Report on Sangay (Ecuador) — 17 June-23 June 2020
Smithsonian Institution / US Geological Survey
Weekly Volcanic Activity Report, 17 June-23 June 2020
Managing Editor: Sally Sennert.
Please cite this report as:
Global Volcanism Program, 2020. Report on Sangay (Ecuador) (Sennert, S, ed.). Weekly Volcanic Activity Report, 17 June-23 June 2020. Smithsonian Institution and US Geological Survey.
2.005°S, 78.341°W; summit elev. 5286 m
All times are local (unless otherwise noted)
On 16 June the Servicio Nacional de Gestión de Riesgos y Emergencias (SNGRE) declared a Yellow Alert for the province of Chimborazo due to a recent increase in ashfall from Sangay. IG reported a continuing high level of activity during 16-22 June, though weather clouds often prevented visual observations. According to the IG and Washington VAAC notices ash plumes rose 570-870 m above the summit and drifted W and SW. Incandescent blocks descending the SE flank were seen through breaks in cloud cover overnight during 17-18 June.
SNGRE reported that lahars in the Upano River in the morning of 21 June followed heavy rains two days earlier. In Macas (40 km SE) the lahars caused the closure of the E45 Macas-Puyo road, destroying a 27-m section and damaging a 30-m section, and the evacuation of 21 people.
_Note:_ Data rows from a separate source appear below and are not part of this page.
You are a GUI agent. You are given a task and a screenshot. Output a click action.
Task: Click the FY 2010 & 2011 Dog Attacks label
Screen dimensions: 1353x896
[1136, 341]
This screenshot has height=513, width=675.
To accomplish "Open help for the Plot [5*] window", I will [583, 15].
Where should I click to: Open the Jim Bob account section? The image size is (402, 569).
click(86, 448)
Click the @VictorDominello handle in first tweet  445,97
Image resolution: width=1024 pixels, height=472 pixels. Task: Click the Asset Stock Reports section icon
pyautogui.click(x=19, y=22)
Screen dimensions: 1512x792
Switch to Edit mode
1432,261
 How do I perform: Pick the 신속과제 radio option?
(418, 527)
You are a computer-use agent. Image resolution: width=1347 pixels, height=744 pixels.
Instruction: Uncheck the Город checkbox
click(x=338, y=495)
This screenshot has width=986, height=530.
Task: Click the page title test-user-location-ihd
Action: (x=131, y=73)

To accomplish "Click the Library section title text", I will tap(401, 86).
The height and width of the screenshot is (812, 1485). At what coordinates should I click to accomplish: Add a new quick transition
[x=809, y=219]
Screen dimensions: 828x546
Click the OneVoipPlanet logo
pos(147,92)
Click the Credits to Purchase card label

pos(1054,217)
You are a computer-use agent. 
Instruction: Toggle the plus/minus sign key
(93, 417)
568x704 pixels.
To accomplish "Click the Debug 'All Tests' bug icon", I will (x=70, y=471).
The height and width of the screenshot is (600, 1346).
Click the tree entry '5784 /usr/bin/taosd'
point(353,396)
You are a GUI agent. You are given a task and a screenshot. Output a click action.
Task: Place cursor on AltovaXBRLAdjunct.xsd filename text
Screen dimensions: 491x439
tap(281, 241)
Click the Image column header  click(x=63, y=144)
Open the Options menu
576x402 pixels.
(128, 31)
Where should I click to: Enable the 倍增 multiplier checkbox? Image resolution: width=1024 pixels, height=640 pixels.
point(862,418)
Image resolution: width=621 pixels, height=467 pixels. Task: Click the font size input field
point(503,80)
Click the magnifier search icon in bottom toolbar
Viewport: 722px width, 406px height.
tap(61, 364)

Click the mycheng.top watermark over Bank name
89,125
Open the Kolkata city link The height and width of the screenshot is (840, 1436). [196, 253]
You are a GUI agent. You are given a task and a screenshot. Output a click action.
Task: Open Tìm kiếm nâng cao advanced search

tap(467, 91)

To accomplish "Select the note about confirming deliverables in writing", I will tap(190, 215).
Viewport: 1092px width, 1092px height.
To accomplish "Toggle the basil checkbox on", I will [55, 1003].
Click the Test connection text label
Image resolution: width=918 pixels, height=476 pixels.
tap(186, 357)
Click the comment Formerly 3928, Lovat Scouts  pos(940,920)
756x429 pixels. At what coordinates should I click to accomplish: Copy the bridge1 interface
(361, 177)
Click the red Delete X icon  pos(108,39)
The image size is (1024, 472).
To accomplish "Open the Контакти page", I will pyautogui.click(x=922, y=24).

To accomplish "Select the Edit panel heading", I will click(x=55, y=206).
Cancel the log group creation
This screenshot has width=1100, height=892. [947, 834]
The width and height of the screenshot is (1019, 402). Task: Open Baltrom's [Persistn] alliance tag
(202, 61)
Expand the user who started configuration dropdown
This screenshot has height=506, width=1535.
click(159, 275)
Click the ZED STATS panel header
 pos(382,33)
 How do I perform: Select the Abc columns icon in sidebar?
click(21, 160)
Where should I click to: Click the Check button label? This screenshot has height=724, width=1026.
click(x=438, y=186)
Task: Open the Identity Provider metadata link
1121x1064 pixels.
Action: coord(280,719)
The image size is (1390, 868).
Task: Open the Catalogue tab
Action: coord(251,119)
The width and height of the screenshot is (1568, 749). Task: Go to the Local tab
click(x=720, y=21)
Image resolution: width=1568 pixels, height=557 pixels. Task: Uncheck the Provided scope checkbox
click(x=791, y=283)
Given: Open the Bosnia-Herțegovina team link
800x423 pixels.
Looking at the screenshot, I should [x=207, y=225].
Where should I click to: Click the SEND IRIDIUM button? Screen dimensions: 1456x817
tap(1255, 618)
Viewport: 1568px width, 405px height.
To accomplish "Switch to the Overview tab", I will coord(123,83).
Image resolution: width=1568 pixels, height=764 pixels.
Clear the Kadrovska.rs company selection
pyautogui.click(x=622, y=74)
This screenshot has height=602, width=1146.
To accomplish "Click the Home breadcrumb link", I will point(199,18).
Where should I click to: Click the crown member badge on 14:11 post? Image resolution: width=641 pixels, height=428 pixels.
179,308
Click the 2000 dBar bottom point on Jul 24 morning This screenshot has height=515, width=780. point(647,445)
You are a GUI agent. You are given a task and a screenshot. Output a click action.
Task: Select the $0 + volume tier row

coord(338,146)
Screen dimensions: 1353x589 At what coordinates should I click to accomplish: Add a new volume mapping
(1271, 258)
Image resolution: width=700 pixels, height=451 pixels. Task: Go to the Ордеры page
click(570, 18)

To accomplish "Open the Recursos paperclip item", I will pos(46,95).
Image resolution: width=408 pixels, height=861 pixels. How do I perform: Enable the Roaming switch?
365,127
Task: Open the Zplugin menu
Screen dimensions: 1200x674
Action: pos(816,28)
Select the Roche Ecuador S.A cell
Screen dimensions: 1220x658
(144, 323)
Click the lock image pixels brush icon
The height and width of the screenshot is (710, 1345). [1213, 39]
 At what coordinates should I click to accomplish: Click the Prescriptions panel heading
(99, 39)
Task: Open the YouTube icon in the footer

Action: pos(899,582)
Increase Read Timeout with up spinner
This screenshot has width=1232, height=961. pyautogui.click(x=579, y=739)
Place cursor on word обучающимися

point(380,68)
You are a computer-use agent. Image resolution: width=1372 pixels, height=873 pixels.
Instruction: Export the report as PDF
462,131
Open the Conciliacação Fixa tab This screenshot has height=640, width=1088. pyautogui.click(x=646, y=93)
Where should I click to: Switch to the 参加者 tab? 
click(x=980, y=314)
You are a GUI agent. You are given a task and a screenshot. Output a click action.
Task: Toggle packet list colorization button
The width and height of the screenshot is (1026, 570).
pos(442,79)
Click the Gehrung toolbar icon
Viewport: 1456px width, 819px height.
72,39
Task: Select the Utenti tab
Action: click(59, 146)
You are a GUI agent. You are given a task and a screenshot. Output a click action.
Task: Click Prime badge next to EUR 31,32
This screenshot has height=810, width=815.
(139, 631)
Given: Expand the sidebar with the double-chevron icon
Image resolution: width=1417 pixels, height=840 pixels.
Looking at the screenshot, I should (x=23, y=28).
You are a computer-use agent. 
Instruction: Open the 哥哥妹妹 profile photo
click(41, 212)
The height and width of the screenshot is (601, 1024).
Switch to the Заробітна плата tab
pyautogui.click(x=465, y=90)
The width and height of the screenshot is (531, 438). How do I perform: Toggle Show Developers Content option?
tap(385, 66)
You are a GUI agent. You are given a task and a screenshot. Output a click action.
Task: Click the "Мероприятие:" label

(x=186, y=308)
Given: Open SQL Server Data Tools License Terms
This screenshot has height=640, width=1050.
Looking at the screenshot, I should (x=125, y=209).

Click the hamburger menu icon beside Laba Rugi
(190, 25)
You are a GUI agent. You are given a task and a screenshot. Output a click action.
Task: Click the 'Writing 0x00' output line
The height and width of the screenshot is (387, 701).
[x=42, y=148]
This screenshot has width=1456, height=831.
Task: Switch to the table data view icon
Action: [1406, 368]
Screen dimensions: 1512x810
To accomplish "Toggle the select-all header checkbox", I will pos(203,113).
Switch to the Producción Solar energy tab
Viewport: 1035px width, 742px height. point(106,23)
Geological Summary. The isolated Sangay volcano, located east of the Andean crest, is the southernmost of Ecuador's volcanoes and its most active. The steep-sided, glacier-covered, dominantly andesitic volcano grew within the open calderas of two previous edifices which were destroyed by collapse to the east, producing large debris avalanches that reached the Amazonian lowlands. The modern edifice dates back to at least 14,000 years ago. It towers above the tropical jungle on the east side; on the other sides flat plains of ash have been eroded by heavy rains into steep-walled canyons up to 600 m deep. The earliest report of an eruption was in 1628. Almost continuous eruptions were reported from 1728 until 1916, and again from 1934 to the present. The almost constant activity has caused frequent changes to the morphology of the summit crater complex.